(Material provided Opens)
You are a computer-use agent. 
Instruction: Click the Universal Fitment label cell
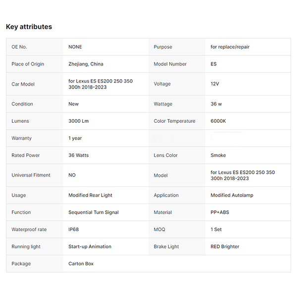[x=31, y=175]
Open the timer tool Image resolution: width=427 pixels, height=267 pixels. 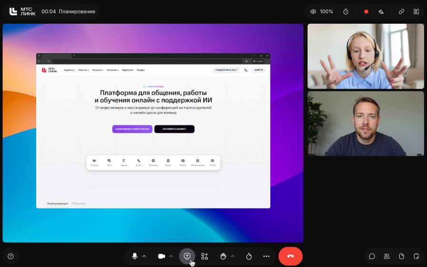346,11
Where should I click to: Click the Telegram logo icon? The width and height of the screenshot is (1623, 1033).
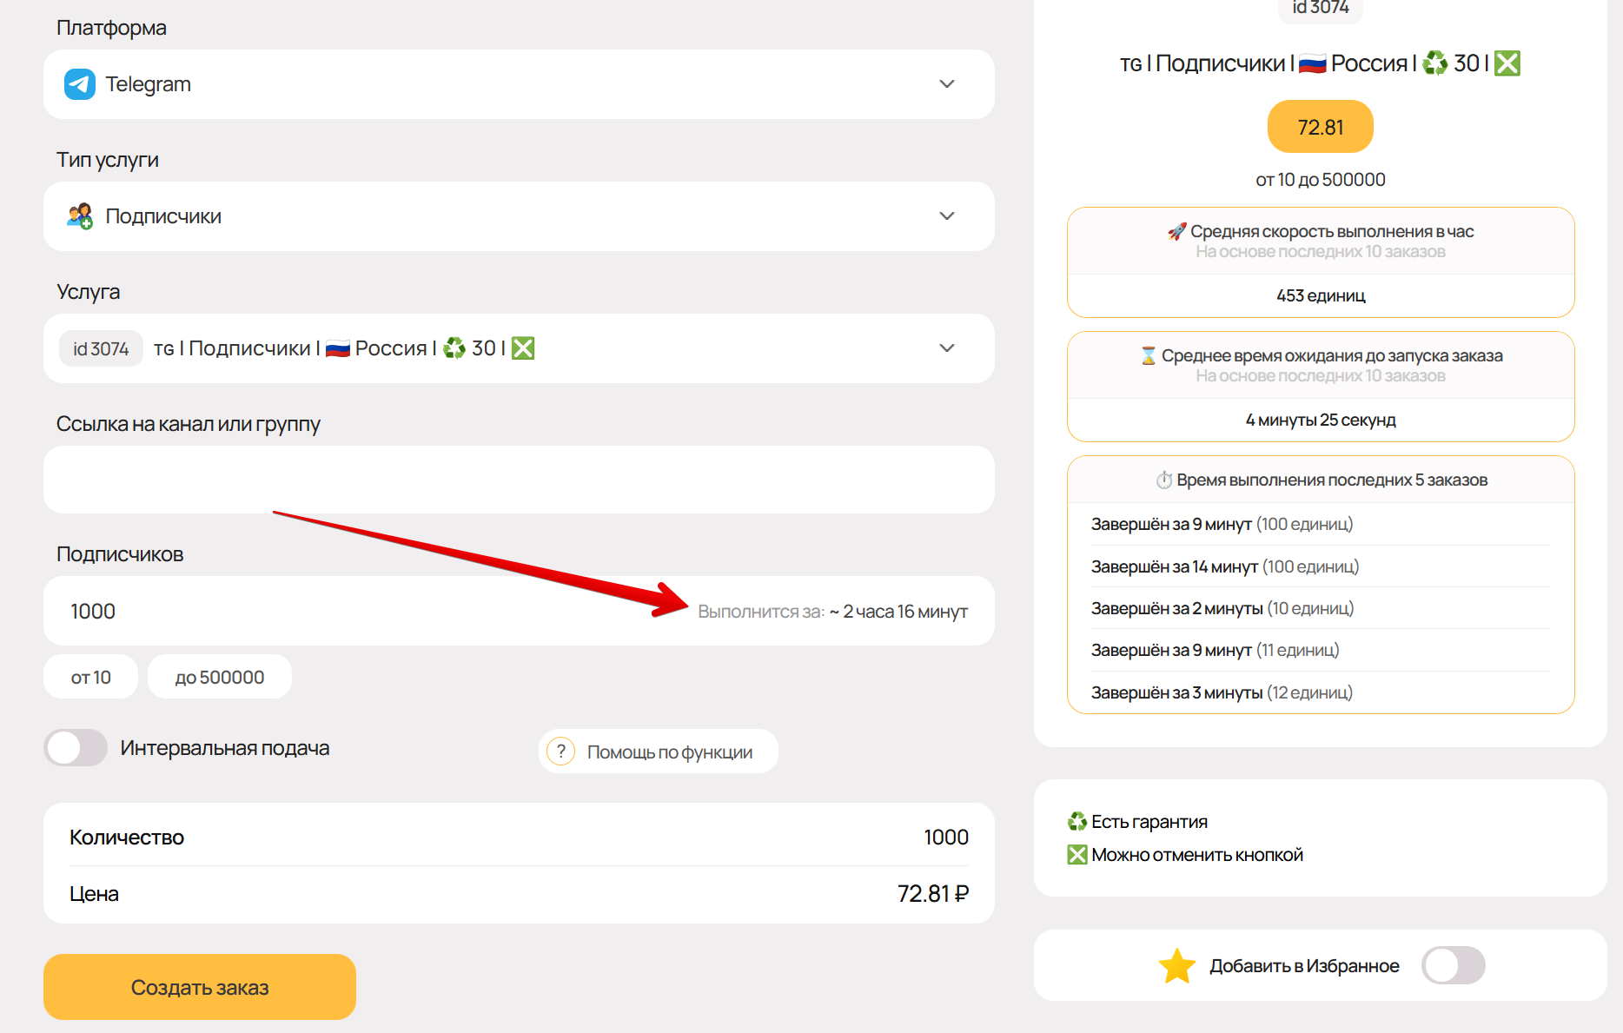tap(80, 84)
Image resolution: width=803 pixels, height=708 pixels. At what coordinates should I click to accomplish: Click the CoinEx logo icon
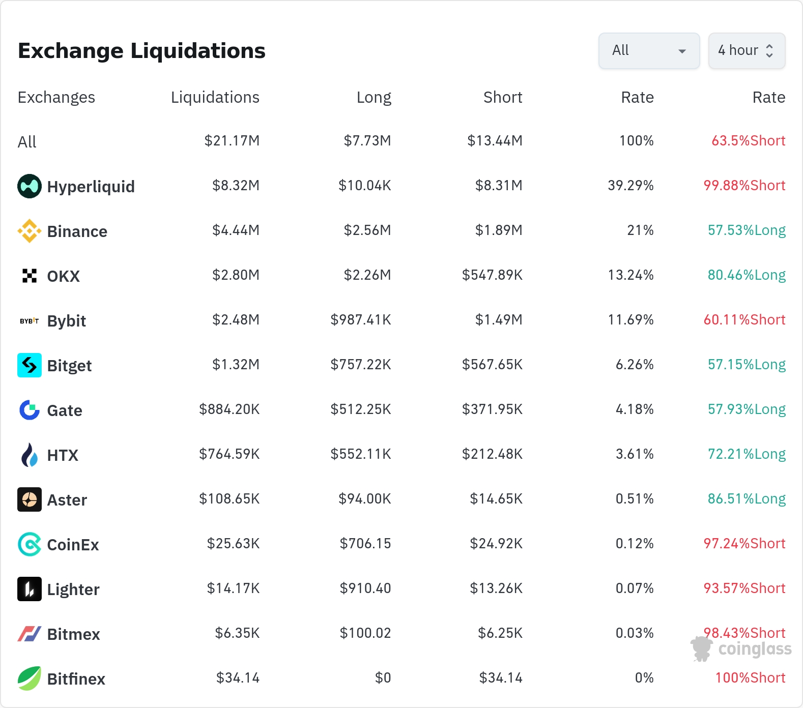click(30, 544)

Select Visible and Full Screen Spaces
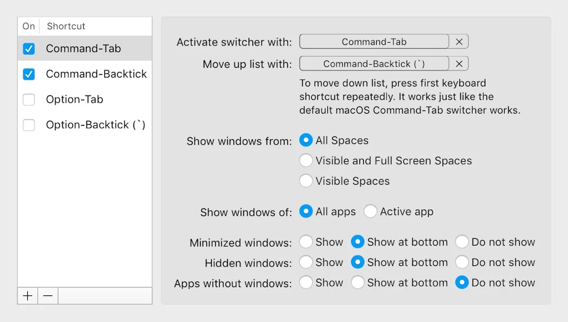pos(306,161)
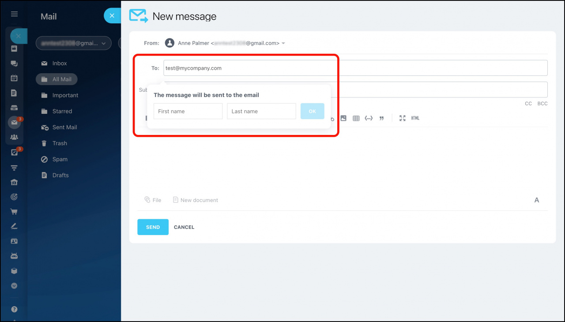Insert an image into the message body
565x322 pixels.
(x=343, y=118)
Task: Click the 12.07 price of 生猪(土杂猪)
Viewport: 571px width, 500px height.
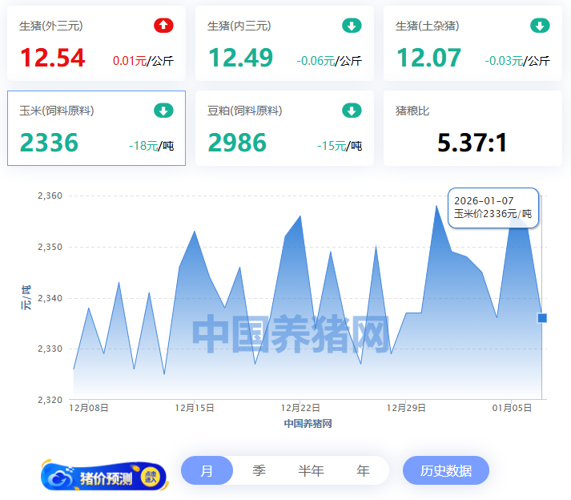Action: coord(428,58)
(Material provided Closes)
### Task to complete
Set out, exactly as given, the line that contains "Where should I" along with each line after it through the end of the records above; omit the pictures.

### Output for this exercise
Where should I click to: Click the Telegram logo icon? The width and height of the screenshot is (1623, 1033).
tap(80, 84)
Image resolution: width=803 pixels, height=708 pixels. At what coordinates should I click to accomplish: Click the CoinEx logo icon
click(30, 544)

Select Visible and Full Screen Spaces
pos(306,161)
Insert an image into the message body
565x322 pixels.
(x=343, y=118)
Task: Click the 12.07 price of 生猪(土杂猪)
Viewport: 571px width, 500px height.
Action: coord(428,58)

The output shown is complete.